:: Records to process
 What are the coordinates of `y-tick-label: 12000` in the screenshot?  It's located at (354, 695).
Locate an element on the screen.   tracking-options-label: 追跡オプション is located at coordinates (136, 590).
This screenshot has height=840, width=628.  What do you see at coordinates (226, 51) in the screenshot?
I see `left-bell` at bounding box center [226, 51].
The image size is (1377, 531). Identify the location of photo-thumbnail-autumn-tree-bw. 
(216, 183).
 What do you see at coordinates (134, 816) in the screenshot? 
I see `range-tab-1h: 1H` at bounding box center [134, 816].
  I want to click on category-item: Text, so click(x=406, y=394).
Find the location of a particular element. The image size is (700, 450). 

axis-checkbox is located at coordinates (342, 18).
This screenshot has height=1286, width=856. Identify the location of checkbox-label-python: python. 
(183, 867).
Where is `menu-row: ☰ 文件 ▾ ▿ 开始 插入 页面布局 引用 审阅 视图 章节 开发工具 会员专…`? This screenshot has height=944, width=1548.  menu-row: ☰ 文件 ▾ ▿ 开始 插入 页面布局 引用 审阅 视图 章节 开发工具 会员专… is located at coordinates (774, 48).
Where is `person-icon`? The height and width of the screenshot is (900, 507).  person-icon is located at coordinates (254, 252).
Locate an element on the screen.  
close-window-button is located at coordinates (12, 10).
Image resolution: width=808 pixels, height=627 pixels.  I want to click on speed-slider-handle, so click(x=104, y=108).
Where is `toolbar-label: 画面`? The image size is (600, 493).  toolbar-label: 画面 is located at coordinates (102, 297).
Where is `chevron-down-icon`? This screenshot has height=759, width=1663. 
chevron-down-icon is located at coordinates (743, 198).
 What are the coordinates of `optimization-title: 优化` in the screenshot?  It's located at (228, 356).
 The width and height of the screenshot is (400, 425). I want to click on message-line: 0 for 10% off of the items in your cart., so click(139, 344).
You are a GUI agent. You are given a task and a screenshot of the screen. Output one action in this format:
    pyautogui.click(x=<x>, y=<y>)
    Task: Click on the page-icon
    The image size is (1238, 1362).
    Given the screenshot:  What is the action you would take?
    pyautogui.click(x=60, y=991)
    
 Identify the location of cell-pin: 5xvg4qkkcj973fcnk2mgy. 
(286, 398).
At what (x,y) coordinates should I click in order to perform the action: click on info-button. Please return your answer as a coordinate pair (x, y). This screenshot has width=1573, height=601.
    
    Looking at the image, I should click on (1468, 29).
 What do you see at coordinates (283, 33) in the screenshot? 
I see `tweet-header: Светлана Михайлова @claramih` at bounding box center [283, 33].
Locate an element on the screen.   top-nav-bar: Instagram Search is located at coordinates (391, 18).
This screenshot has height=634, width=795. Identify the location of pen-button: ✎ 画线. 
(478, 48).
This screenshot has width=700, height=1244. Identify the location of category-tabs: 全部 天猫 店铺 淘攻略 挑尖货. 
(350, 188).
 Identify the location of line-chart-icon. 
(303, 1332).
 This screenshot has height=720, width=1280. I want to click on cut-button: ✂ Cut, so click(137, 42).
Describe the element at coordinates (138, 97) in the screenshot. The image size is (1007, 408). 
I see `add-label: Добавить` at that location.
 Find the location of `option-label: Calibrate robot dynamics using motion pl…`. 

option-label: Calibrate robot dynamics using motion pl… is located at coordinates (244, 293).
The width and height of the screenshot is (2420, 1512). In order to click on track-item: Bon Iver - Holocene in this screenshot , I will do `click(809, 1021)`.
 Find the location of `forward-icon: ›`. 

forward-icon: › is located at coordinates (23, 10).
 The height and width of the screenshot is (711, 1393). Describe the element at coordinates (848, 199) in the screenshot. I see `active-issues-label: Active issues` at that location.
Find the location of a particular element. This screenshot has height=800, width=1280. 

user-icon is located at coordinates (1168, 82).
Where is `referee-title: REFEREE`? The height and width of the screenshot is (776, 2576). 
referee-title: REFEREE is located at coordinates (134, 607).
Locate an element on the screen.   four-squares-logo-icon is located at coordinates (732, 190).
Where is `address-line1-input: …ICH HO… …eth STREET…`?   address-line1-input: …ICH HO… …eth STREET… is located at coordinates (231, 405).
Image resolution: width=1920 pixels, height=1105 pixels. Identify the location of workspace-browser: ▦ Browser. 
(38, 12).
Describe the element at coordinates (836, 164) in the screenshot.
::::
* **Problem to work on**
Quote verbatim the lines of the records from the line containing "coordinates (732, 190)." through the end of the records.

* **Output of the task**
Locate an element on the screen.   four-squares-logo-icon is located at coordinates (732, 190).
Where is `address-line1-input: …ICH HO… …eth STREET…`?   address-line1-input: …ICH HO… …eth STREET… is located at coordinates (231, 405).
Image resolution: width=1920 pixels, height=1105 pixels. Identify the location of workspace-browser: ▦ Browser. 
(38, 12).
Describe the element at coordinates (836, 164) in the screenshot.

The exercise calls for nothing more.